Investment to drive Canadian startup’s progress toward a quantum computing module to reach one million physical qubits.

Xanadu, a Toronto, Canada-based developer of photonic quantum computing technologies, has raised US$100M in Series B financing.

Bessemer Venture Partners led the round with participation from Capricorn, Tiger Global, BDC Capital, In-Q-Tel, along with returning investors Georgian, OMERS, and Tim Draper. The round brings Xanadu's total investment to date to US$145M.

Xanadu was founded in 2016 with the objective of developing photon-based quantum computing to perform rapid and previously impossible computations at room temperature.

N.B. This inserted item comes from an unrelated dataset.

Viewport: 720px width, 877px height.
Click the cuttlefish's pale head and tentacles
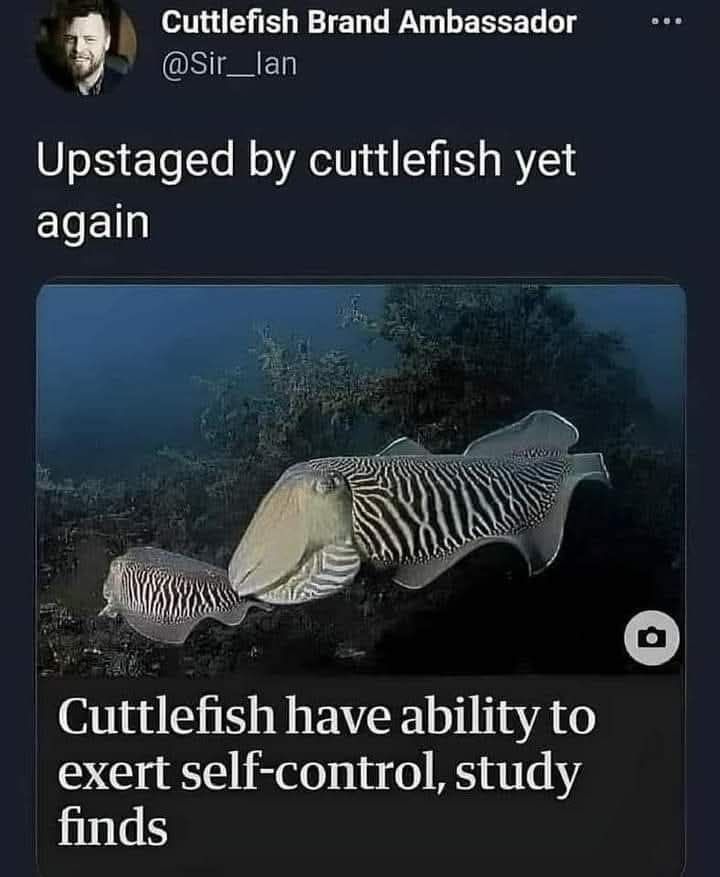(x=291, y=537)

“The strong interest from VC firms to fund this Series B financing demonstrates significant market confidence in Xanadu's photonic approach and our world-class team,” commented Christian Weedbrook, founder and CEO.

”We believe this confidence is grounded in the significant advantages offered by photonics: the ability to leverage preexisting foundries and off-the-shelf optical components, and the capability to naturally network photonic chips together to form a larger quantum computer with one million qubits.”

Modular approach

In order to solve important practical problems, a quantum computer needs to have error correction and fault tolerance. This corresponds to building a quantum computer with one million qubits along with other important hardware metrics. To reach this type of scale, a modular approach will be implemented where a number of smaller quantum chips are networked together.

Xanadu stated that this latest round of funding positions the company to achieve its next major milestone: the building of a fault-tolerant quantum computing module. “This fault-tolerant module is the size of a few conventional server racks and will be the key building block to reaching one millions qubits and to solving meaningful problems, leading to the opening up of a new global market,” said Weedbrook.

“Photonics has the advantage that networking these modules together is achieved using light, which is already the medium of choice for our quantum computer.”

Over the past few years, Xanadu has consistently doubled its qubit count and made its quantum computers available over the “Xanadu Cloud”, described as the world's first photonic quantum cloud platform.

The firm has also released two open-source software products: PennyLane, the hardware-agnostic and industry-leading standard for quantum machine learning; and Strawberry Fields, the only full-stack platform for photonic quantum computing.

“Based on their impressive team and progress, Xanadu impressed us as the leading contender to develop the first commercially valuable, photonic quantum computer," said David Cowan, partner at Bessemer Venture Partners. "BVP is betting that in this decade quantum computers, like Xanadu's, will make the conventional supercomputer look like an antiquated abacus.”